Although the debt caused by the incident with the necklace leaves the Loisels in a dire financial situation, there is an argument that it ultimately benefited Madame Loisel, teaching her vital lessons about life and money. Through hardship, Madame Loisel learns to appreciate the meaning of work and the value of money. A work ethic and unprecedented morality emerges in her – ‘she was determined to pay’ and upon meeting Madame Forestier ten years later she feels genuine pride of her work. She experiences for the first time true ownership of her money and smiles a ‘proud, innocent smile’ – in direct contrast to the ‘Sphinx-like smiles’ she dreamed of previously. One could imagine that at this point she realises that, for all these years of believing she was destined to refinement and luxury, she did not really have anything to be proud of.
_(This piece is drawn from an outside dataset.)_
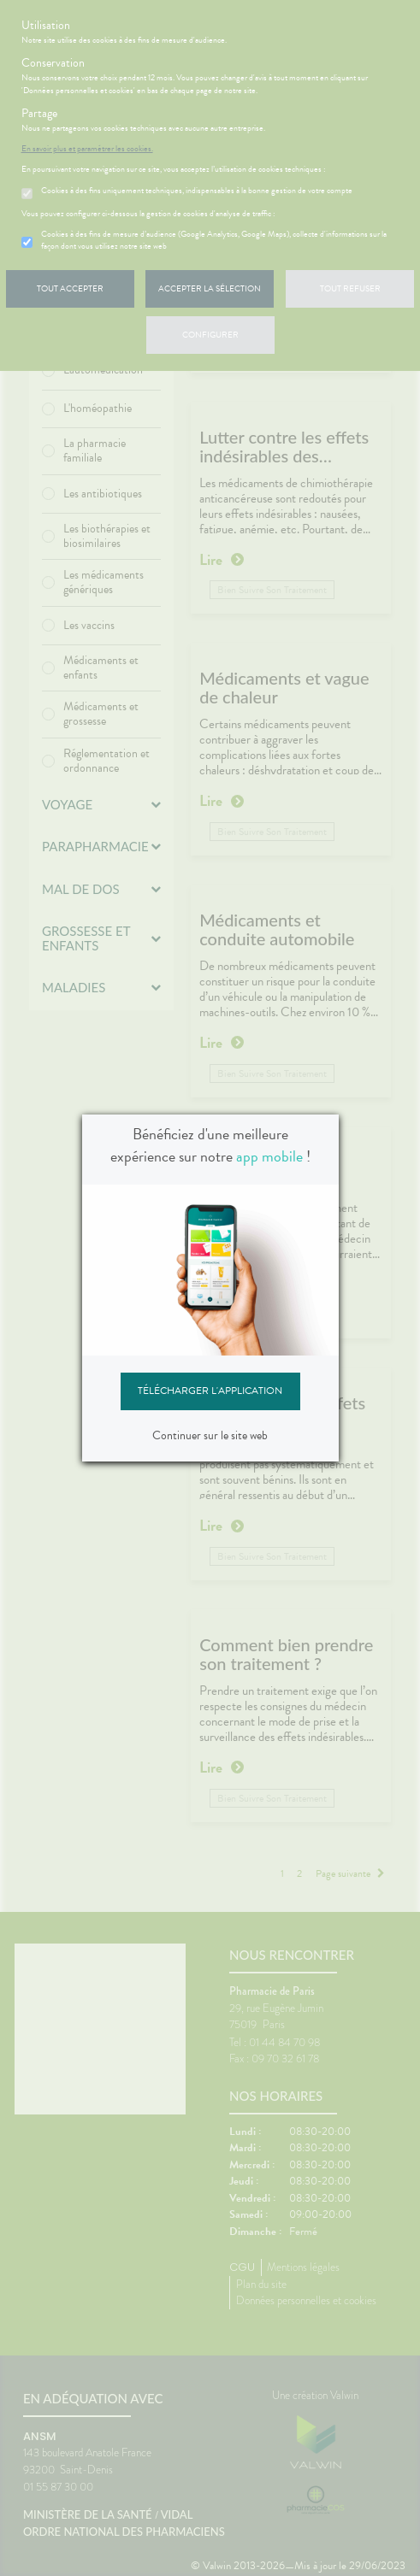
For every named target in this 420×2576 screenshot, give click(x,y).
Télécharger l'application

Now that she looks like ‘any working-class woman’externally, she must understand the appreciation of people on a deeper level, for what they truly are. At the beginning of the story, it is described that she used to weep for days on end after speaking to Madame Forestier, though this learnt sense of class conflict has been apparently eradicated from Madame Loisel now; she approaches Forestier thinking ‘why not?’. Additionally, the Loisels seem to become a far more harmonious couple from the moment that she realises she has lost the necklace. ‘They’ are referred to using that collective pronoun, rather than individually as ‘he’ and ‘she’. They communicate effectively to decide on an – albeit mistaken–course of action, and work together to pay back the debt. There are no more passive-aggressive comments, nor fumbling, desperate yet unsuccessful attempts from Monsieur Loisel to please his wife. Perhaps the way in which such harsh living improved Madame Loisel as a person is the most troubling takeaway the reader gets from the book, and one they may ponder protractedly. More generally, is adversity needed to round people as individuals?
Maupassant’s story is deeply moving. It takes the reader on a journey, acquainting them with a tragic character and leaving them pondering her downfall, all the while locking in their focus with brilliantly crafted tension.
***Extra tension: reader left to introspect; they know Loisel is bad but understand that they have their own sense of superiority as well.